We can't snap back to #Newstart and $40 a day. It wasn’t enough before the pandemic and the Gov agrees it isn’t enough right now, so it sure won't be enough afterwards. Unemployment benefits must be increased permanently. #politas #auspol #JobSeeker #RaiseTheRate
— Andrew Wilkie MP (@WilkieMP) May 4, 2020
Labor’s spokeswoman for families and social services Linda Burney said the Department of Social Services estimated some 1.7 million Australians would require unemployment support by September.
“Yet the prime minister has been insistent that he will ‘snapback’ the JobSeeker payment back to $40 per day for millions of Australians on September 24,” Ms Burney said in a statement on Sunday.
She said this is the equivalent of ripping almost $1 billion a fortnight from household budgets.
“This sudden stop will have a significant impact on the Australian economy,” she said.

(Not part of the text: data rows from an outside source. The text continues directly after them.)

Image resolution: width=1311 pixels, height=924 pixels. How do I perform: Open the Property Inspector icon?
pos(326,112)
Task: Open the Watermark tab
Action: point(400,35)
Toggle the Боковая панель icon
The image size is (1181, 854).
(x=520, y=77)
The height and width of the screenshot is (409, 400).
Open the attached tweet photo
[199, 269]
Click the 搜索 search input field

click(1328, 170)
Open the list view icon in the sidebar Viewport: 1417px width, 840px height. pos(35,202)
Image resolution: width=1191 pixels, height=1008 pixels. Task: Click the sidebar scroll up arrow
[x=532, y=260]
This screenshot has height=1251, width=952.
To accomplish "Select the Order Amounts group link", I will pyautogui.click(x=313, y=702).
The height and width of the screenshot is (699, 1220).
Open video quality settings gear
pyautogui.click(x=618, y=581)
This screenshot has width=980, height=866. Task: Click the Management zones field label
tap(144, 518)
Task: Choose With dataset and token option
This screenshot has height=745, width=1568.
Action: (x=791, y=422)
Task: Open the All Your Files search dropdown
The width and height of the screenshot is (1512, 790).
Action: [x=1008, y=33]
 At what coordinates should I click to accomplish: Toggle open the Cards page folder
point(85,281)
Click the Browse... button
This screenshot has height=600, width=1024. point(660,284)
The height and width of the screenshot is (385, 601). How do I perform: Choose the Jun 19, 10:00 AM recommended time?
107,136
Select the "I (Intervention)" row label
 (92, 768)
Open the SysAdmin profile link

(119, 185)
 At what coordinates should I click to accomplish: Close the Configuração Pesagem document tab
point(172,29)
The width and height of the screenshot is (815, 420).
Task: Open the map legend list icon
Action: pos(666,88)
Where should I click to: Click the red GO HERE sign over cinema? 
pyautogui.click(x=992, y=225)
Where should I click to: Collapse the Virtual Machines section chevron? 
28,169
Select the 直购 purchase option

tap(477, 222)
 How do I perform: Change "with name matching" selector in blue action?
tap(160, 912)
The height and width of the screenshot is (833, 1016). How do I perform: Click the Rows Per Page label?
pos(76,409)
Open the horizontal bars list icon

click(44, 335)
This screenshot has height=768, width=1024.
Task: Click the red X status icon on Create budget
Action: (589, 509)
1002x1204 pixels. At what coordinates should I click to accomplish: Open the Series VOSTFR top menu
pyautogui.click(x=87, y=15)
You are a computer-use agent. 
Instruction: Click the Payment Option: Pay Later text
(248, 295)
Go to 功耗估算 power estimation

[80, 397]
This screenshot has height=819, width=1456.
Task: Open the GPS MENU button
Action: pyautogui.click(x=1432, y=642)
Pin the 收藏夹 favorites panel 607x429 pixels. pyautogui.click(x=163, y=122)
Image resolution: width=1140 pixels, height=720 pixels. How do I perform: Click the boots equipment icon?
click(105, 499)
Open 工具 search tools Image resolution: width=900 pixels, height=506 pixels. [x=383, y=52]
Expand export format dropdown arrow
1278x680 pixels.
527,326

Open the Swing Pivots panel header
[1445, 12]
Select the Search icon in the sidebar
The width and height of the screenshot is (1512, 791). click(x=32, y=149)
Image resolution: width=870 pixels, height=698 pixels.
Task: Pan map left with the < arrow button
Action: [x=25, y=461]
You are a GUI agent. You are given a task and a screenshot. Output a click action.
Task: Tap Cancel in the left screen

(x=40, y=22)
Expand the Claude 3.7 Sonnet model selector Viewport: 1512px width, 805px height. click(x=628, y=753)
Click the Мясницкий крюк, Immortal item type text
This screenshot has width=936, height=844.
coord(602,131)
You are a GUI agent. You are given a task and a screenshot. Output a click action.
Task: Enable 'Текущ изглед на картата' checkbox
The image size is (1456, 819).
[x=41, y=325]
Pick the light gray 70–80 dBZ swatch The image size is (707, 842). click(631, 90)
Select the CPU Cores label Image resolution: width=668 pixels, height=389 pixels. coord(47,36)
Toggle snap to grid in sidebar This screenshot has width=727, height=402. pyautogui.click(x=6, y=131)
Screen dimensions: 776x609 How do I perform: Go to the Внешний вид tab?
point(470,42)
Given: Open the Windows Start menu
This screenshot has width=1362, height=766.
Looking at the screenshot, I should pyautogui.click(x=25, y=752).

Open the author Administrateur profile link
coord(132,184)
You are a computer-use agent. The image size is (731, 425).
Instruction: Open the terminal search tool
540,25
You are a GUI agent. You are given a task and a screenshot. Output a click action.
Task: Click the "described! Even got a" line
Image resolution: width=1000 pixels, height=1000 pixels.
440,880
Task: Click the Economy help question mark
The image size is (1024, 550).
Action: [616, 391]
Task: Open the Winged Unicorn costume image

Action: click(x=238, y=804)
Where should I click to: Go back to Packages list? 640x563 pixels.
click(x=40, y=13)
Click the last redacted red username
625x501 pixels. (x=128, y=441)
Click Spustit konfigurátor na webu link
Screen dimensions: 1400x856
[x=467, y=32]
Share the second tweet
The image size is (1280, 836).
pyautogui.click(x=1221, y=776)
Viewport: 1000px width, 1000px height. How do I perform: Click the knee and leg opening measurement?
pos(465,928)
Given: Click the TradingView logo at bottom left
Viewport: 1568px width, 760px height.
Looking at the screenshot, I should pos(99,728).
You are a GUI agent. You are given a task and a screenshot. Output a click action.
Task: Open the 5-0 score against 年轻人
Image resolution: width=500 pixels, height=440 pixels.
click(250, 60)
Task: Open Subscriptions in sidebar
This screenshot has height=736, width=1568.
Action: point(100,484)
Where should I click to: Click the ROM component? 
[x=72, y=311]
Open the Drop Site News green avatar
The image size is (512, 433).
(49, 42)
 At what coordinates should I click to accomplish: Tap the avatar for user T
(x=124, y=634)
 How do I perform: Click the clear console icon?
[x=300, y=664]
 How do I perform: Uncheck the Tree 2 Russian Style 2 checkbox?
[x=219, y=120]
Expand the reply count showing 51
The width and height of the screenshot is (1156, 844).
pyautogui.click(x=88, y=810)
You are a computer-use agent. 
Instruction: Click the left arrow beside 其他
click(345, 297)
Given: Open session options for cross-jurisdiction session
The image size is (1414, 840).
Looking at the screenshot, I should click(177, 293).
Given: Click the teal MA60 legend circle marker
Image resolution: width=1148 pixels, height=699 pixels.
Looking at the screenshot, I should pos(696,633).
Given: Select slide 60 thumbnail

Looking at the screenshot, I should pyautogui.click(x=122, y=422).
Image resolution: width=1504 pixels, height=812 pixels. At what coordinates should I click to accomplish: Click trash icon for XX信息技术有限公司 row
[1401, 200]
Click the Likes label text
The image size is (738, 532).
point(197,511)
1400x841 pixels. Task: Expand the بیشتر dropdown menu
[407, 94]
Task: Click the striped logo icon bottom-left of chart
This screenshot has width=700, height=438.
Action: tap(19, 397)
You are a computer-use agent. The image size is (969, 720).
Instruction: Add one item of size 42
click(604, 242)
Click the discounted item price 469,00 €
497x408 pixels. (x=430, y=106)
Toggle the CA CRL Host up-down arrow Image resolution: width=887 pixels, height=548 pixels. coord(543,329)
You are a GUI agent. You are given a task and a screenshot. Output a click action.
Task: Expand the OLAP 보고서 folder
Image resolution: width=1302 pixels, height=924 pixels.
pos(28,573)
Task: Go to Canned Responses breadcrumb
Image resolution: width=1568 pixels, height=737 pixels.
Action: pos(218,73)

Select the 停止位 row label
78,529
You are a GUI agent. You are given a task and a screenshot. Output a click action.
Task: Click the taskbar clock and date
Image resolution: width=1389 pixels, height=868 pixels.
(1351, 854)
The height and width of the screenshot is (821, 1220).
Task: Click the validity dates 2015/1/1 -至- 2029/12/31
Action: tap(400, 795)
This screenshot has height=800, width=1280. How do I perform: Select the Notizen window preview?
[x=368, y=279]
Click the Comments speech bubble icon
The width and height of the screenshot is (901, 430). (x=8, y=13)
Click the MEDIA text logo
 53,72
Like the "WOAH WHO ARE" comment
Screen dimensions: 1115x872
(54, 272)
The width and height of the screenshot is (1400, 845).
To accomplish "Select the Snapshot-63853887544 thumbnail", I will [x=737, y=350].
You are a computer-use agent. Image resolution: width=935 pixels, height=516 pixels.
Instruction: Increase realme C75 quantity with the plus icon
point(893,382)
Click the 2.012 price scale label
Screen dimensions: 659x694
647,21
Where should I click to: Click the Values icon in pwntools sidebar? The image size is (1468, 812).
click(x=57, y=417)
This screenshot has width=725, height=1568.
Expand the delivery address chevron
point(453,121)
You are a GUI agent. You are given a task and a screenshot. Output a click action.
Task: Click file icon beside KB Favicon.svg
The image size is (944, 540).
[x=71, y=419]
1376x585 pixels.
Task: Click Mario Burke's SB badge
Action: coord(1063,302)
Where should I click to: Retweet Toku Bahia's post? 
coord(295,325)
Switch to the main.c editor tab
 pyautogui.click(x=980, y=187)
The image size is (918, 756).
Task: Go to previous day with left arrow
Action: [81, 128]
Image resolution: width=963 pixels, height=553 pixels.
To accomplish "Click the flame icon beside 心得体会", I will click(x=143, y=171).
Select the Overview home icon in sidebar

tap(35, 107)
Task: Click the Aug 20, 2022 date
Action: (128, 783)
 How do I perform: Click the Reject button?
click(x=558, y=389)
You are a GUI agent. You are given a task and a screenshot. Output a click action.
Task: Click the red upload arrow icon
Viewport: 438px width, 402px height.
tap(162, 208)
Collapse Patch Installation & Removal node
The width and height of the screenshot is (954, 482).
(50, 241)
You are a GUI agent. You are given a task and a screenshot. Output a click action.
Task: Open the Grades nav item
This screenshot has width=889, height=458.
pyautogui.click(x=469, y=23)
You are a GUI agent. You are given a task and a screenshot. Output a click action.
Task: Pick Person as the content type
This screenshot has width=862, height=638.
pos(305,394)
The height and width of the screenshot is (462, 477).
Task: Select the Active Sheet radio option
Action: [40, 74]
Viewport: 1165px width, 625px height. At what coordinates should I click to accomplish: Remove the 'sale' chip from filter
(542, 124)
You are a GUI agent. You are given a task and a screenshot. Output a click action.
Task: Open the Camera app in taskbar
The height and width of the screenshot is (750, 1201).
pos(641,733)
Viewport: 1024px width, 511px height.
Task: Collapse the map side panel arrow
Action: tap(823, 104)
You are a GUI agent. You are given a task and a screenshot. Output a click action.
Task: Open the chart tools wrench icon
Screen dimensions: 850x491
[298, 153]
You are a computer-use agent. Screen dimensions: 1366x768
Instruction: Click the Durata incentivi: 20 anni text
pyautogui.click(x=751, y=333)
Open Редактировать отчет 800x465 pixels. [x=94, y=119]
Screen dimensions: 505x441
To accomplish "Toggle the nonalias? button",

While shoppers turned out in force where stores were open, the news isn’t so good for sports fans, with deputy chief medical officer Paul Kelly saying it is unlikely stadiums will reopen anytime soon.
“There are some iconic moments in Australian sport coming up … the last weekend in September is dear to many of us,” he said.
“I must admit I’m doubtful that we’ll be able to fill the MCG by this time, but let’s see how we go.”
COVIDSafe app stalled
More than 5 million Australians have signed up for the Government’s COVIDSafe tracing app but state and territory contact tracers are still not able to use data collected on the app.
All states and territories need to agree to the app and train staff, and Professor Kelly said seven of the eight jurisdictions had done so.
He was not able to say which state or territory had not yet signed up, but said tracing would be fully operational early next week.
“I think it’s just a timing thing,” he said.
“It’s just a timing matter and by Monday everyone will have signed.”